> [TEXT UNDER STUDY]:
□ □ □ □ □

Tax

What The Tax Cuts & Jobs Act Means for You

written by Jennifer Cochran

The Tax Cuts and Jobs Act will likely be implemented in the next few days. A large number of provisions affect individual and business taxpayers. Below is a recap of the most significant. Unless indicated, the effective date for these changes is January 1, 2018.

Individual Provisions The individual tax rate decreased 2.5% to 10% depending on the marginal income tax bracket of the taxpayer. Standard deduction: The bill would increase the standard deduction for individual taxpayers to $24,000 for married taxpayers filing jointly, $18,000 for heads of households, and $12,000 for all other individuals. The additional standard deduction for elderly and blind taxpayers is retained. Personal exemptions: The bill eliminates all personal exemptions. Pass-through income deduction: Individuals allowed to deduct 20% of “qualified business income” from a partnership, S corporation, or sole proprietorships, as well as 20% of qualified real estate investment trust (REIT) dividends, qualified cooperative dividends, and qualified publicly traded partnership income. The rule does not apply to “specified service trades or businesses” with high income. “Specified service trades or businesses” include any trade or business in the fields of accounting, health, law, consulting, athletics, financial services, brokerage services, or any business where the principal asset of the business is the reputation or skill of one or more of its employees. The exclusion from the definition of a qualified business for specified service trades or businesses phases in for a taxpayer with taxable income in excess of $157,500 for individuals and $315,000 joint returns. The bill allows a $2,000 credit per qualifying child. The maximum refundable amount of the credit would be $1,400. The threshold at which the credit begins to phase out would be increased to $400,000 for married taxpayers filing a joint return and $200,000 for other single filers.

□ □ □ □ □

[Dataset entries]
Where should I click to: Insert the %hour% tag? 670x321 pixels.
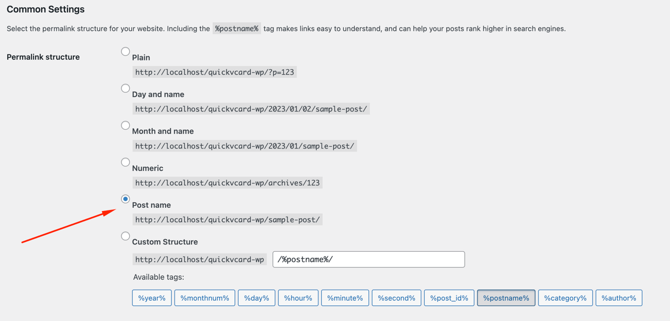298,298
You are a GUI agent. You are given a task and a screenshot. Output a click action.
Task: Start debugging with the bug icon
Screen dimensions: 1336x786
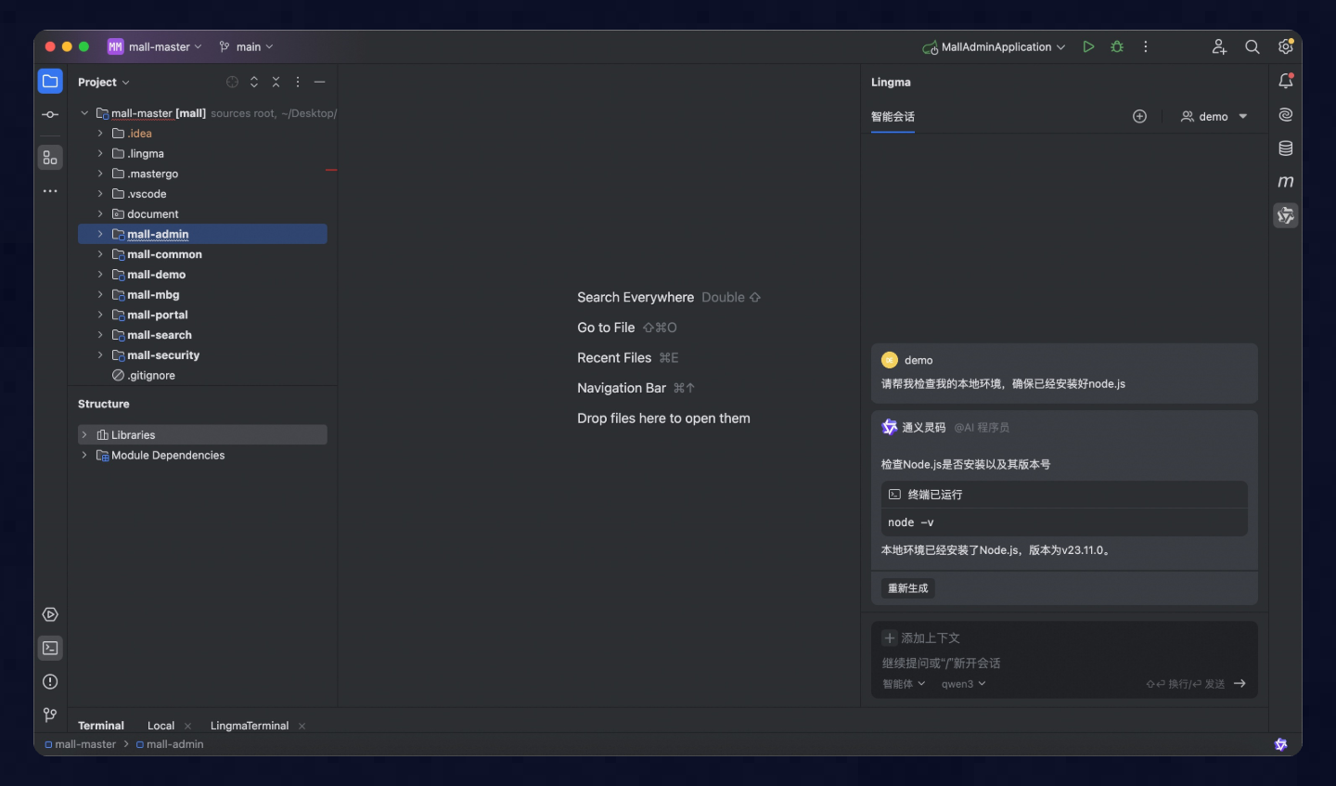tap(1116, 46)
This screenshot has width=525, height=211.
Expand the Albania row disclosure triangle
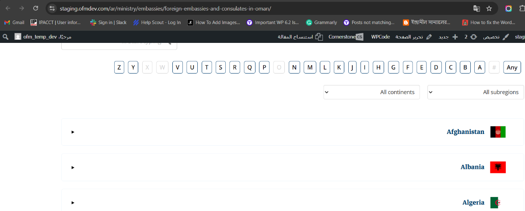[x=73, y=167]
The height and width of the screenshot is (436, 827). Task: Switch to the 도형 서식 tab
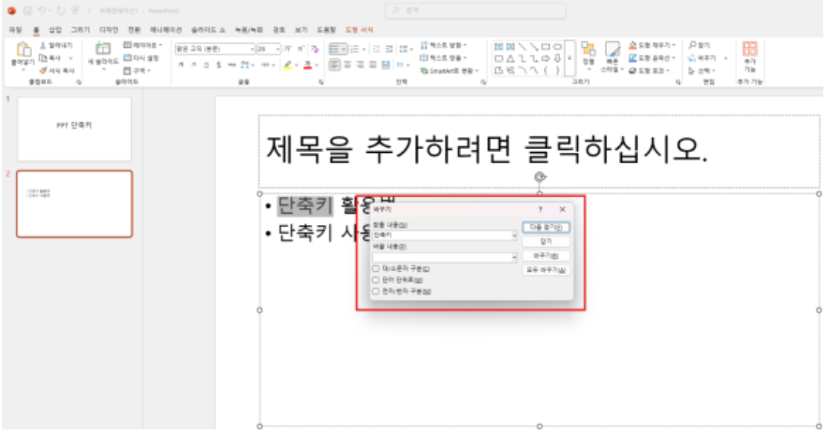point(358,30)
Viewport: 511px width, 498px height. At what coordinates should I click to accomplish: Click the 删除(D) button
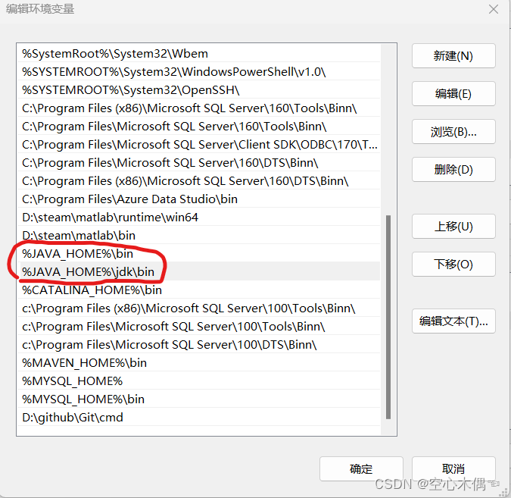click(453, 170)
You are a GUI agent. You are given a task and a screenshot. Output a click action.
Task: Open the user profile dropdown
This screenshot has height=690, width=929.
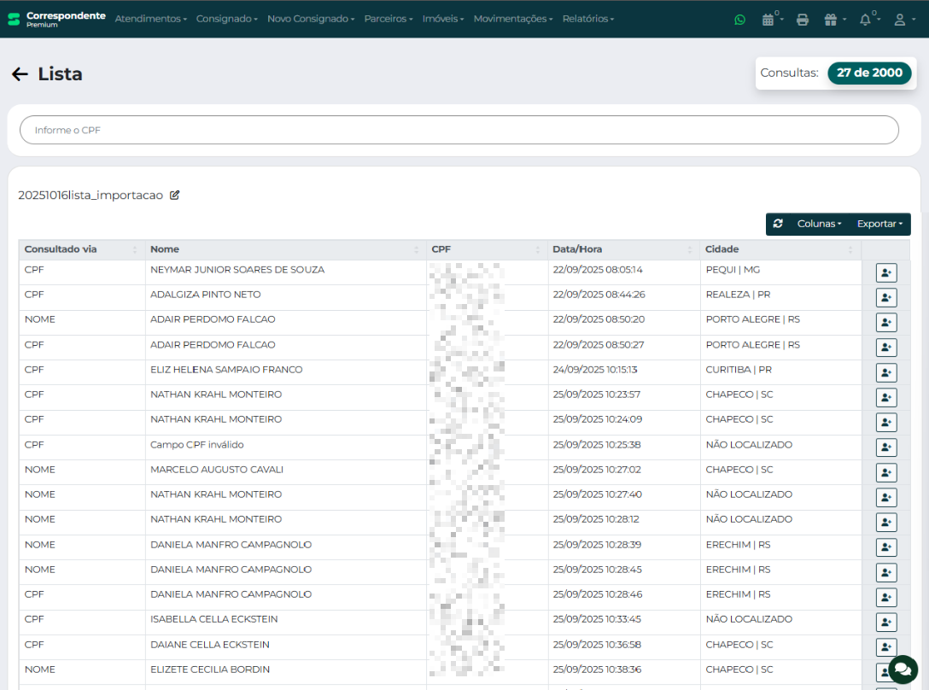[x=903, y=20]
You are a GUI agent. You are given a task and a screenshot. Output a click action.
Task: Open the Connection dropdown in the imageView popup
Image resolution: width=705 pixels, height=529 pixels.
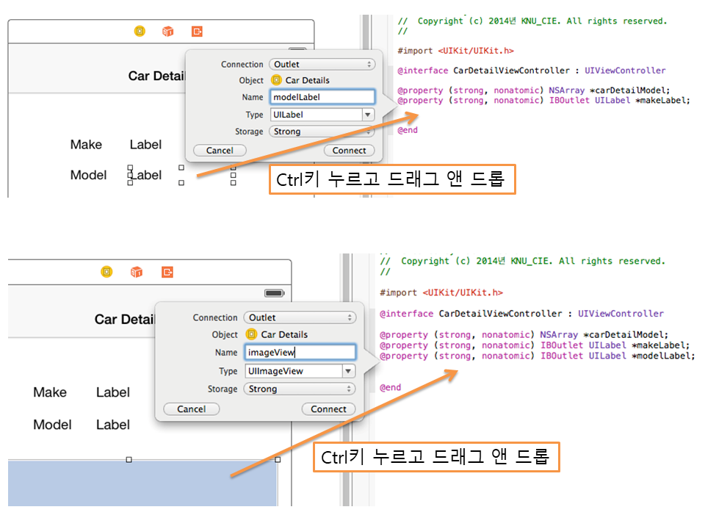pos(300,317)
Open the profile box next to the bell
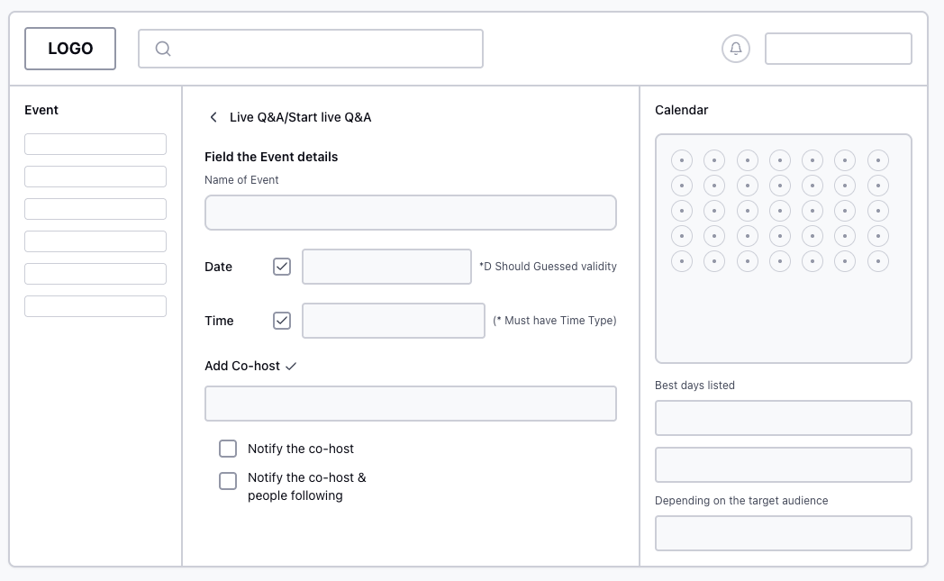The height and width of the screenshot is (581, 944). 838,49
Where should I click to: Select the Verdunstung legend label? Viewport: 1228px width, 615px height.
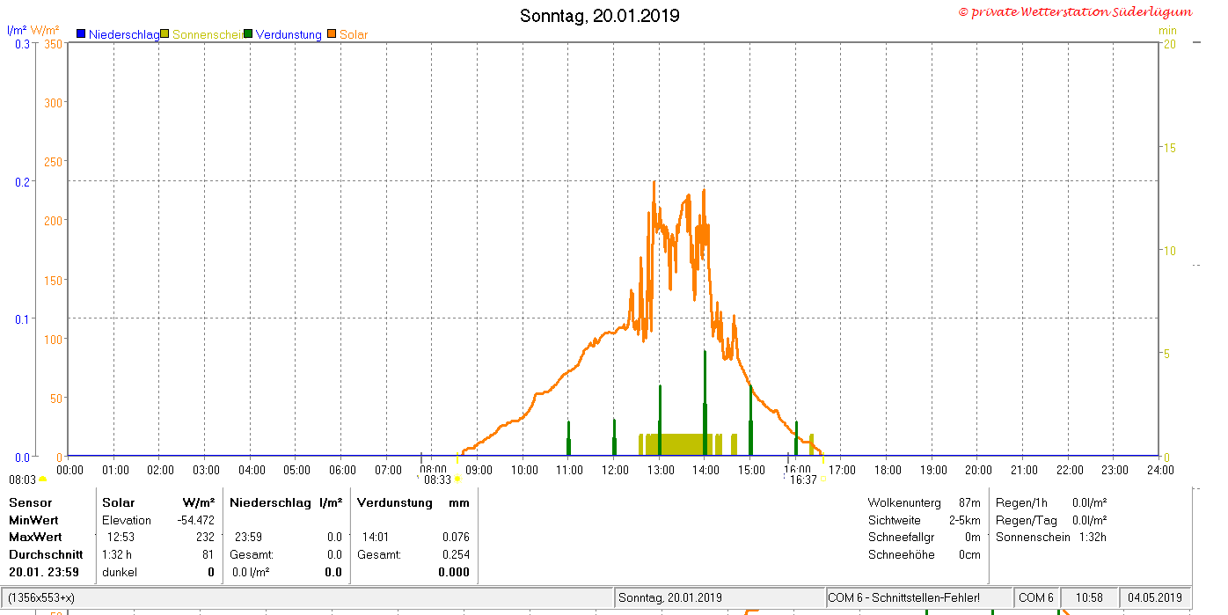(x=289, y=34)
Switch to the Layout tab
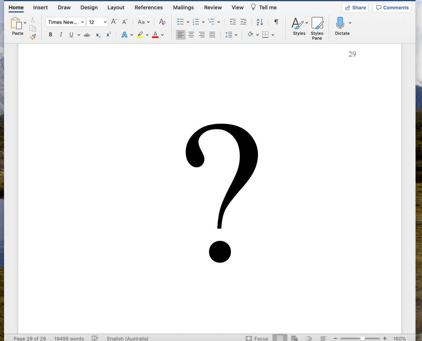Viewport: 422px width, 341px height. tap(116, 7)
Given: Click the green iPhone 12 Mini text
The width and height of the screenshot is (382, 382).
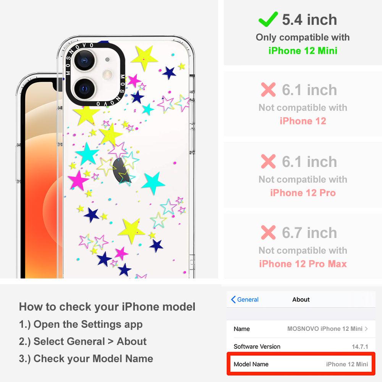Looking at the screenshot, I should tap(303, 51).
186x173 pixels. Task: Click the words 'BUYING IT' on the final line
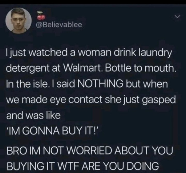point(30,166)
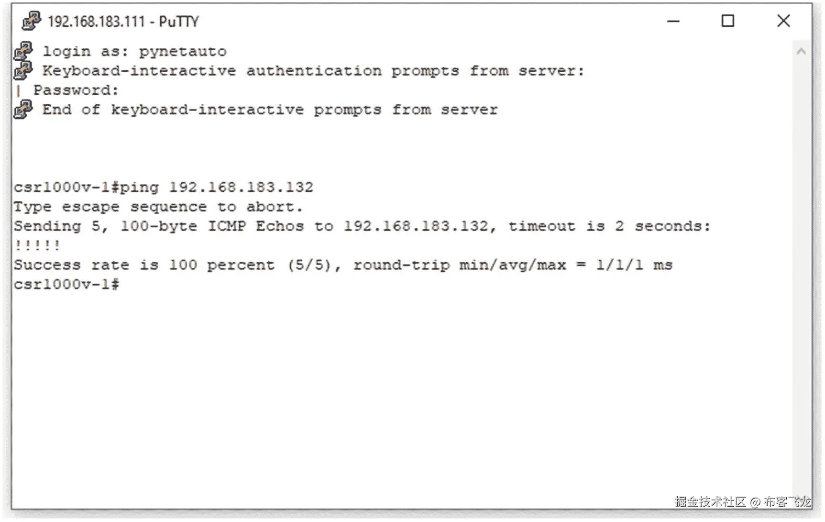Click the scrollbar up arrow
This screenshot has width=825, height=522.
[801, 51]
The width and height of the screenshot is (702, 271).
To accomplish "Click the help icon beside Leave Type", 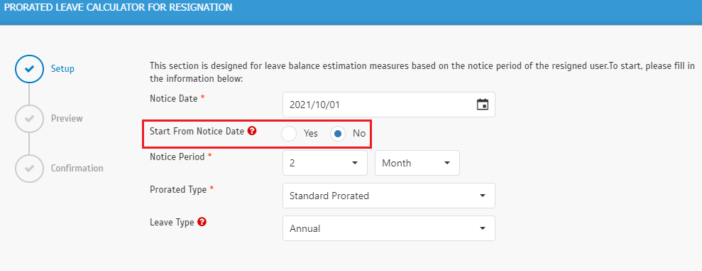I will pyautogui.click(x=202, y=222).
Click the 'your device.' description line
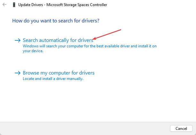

□ □ □ □ □

> [WHAT THIS EXERCISE ASKS]:
1. According to the tax recap, what is the maximum refundable amount of the credit per qualifying child?
2. List every field the tax recap names as part of "specified service trades or businesses."

> [SOLUTIONS BELOW]:
1. $1,400

2. accounting, health, law, consulting, athletics, financial services, brokerage services